The show was set minutes from the beach in Santa Monica, California, and usually focused on four sets: the trio's apartment, the landlord's apartment, the upstairs apartment of Larry and the neighborhood pub/restaurant called The Regal Beagle. In later seasons, The Beagle was seen less frequently, as Jack's Bistro became the setting for many scenes. The series revolved around sexual double entendres, misunderstandings and clumsiness/slapstick.

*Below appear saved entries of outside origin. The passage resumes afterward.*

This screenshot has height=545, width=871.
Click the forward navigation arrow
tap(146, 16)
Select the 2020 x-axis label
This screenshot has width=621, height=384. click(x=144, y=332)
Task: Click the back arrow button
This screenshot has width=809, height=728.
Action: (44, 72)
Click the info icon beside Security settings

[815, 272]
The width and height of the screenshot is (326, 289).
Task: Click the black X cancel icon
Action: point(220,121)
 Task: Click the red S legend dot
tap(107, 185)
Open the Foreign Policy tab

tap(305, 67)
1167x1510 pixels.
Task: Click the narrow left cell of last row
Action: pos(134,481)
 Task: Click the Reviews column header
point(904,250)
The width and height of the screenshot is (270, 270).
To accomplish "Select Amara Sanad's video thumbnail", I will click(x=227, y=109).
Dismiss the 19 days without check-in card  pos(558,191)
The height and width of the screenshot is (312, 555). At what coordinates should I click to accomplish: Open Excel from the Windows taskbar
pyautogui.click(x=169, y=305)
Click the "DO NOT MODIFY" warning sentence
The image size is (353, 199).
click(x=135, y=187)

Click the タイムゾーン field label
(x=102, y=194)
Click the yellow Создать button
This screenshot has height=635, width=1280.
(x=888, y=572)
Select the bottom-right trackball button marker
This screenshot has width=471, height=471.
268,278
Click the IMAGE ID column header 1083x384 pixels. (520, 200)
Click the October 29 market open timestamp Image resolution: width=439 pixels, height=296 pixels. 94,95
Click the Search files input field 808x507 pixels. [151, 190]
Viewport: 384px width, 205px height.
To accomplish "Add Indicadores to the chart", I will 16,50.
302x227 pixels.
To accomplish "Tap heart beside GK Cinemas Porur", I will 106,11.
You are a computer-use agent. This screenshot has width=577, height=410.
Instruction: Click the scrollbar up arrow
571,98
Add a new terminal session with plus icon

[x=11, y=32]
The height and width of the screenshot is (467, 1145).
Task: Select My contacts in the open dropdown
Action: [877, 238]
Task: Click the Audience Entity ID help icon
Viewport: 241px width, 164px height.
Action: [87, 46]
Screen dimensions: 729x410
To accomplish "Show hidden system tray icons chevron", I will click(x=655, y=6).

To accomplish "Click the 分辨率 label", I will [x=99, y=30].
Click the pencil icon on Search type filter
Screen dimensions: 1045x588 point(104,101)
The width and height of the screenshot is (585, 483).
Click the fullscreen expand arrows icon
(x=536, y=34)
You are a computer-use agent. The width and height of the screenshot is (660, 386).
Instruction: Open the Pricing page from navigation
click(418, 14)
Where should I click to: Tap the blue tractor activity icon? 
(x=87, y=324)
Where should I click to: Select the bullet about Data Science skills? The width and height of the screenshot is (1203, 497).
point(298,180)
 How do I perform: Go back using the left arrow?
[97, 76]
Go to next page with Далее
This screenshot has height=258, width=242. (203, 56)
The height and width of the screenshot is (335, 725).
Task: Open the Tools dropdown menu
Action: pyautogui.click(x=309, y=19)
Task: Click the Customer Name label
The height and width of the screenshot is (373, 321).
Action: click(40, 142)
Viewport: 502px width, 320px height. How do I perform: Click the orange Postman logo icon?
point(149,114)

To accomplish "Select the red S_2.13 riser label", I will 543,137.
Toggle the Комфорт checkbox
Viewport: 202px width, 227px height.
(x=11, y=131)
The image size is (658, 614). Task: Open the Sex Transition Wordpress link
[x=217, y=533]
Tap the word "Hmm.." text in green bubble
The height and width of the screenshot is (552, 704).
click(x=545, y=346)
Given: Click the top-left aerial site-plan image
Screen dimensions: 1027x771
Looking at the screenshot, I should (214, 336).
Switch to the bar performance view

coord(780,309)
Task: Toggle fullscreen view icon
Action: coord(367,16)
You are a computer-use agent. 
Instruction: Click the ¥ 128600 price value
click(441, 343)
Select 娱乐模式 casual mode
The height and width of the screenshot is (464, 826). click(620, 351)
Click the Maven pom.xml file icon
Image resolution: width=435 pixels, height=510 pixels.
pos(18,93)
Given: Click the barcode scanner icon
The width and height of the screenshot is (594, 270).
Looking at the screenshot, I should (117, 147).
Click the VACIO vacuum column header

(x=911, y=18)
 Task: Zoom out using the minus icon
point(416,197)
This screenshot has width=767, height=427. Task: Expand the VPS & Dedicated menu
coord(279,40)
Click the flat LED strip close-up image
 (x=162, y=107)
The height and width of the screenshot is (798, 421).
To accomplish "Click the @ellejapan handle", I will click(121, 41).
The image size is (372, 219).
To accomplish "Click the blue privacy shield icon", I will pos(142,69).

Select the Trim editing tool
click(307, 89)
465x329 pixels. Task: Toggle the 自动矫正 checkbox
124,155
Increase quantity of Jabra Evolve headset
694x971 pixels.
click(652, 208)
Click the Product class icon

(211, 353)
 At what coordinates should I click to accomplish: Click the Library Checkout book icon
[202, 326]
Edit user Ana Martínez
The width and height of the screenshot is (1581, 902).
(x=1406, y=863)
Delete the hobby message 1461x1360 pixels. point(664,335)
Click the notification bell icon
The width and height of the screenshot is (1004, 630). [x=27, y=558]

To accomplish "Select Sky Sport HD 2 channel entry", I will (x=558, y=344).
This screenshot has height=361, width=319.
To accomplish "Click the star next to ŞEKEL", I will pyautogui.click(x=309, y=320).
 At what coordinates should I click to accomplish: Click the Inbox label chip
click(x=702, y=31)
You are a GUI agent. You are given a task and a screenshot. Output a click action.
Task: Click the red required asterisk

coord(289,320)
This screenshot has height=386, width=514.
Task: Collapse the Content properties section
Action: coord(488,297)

|Role||Years on Show||About||Actor or actress|
|Jack Tripper||Entire Run||A clumsy culinary student (later chef, then restaurant owner) from San Diego, Navy veteran, and swinging bachelor.||John Ritter|
|Janet Wood||Entire Run||Born in Speedway, Indiana, Janet is a down-to-earth brunette who worked at the "Arcade Florist."||Joyce DeWitt|
|Christmas "Chrissy" Snow||1977–1981||A ditzy blonde secretary. Her real name is Christmas despite not being born on Christmas Day.||Suzanne Somers|
|Stanley Roper||1977–1979||A hard-nosed landlord.||Norman Fell|
|Helen Roper||1977–1979||A love-starved landlady.||Audra Lindley|
|Larry Dallas (full name Dalliapoulos)||1978-1984||A womanizing neighbor and used car salesman. He is Jack's best friend.||Richard Kline|
|Ralph Furley||1979–1984||A goofy, flamboyantly dressed landlord who believes he's a ladies man.||Don Knotts|
|Lana Shields||1979||The wealthy, older woman neighbor who had the hots for Jack, while Furley had the hots for her.||Ann Wedgeworth|
|Cindy Snow||1980–1982||Chrissy's somewhat clumsy cousin, a secretary and later veterinary student at UCLA.||Jenilee Harrison|
|Terri Alden||1981–1984||Born in Longmeadow, Massachusetts, Terri is an intelligent blonde nurse, unlucky in love.||Priscilla Barnes|
|Role||About||Actor or actress|
|Jim||Bartender at The Regal Beagle||Paul Ainsley|
|Mike||Bartender at The Regal Beagle||Brad Blaisdell|
|Linda||Jack's girlfriend and one-time roommate||Anne Schedeen|
|Dean Travers||Dean at Jack's cooking school||William Pierson|
|Reverend Luther Snow||Chrissy's father||Peter Mark Richman|
|Frank Angelino||Jack's short-tempered boss||Jordan Charney|
|Felipé Gomez||Jack's jealous co-worker at Angelino's||Gino Conforti|
Season five (1980–1981) would mark the beginning of contract re-negotiations and would thus spark friction on the set in 1980 when, after demands for a heavily increased salary (from $30,000 per episode to $150,000 per episode, plus 10% of the show's profits) were not met, Suzanne Somers went on strike and was absent for several taping days. Eventually, co-stars Joyce DeWitt and John Ritter refused to work with her because of this, but, unwilling to fire the actress for fears her absence would cause ratings to decline, the producers of the series retained Somers, who was still under contract, to appear in just the one-minute tag scene of select episodes. According to scripts, she had returned to her hometown of Fresno to care for her sick mother, and in the tag scene she would be seen on the telephone talking to one of the roommates (usually Janet) who would recount that episode's adventures to her. In the story, Chrissy's place in the apartment was taken by her cute but clumsy cousin, Cindy (Jenilee Harrison). Somers' scenes were taped on separate days from the show's regular taping; she did not appear on set with any of the show's other actors. This arrangement continued for one season, but after her contract expired, it was not renewed and she disappeared from the series. However, Somers was still credited despite being fired from the show.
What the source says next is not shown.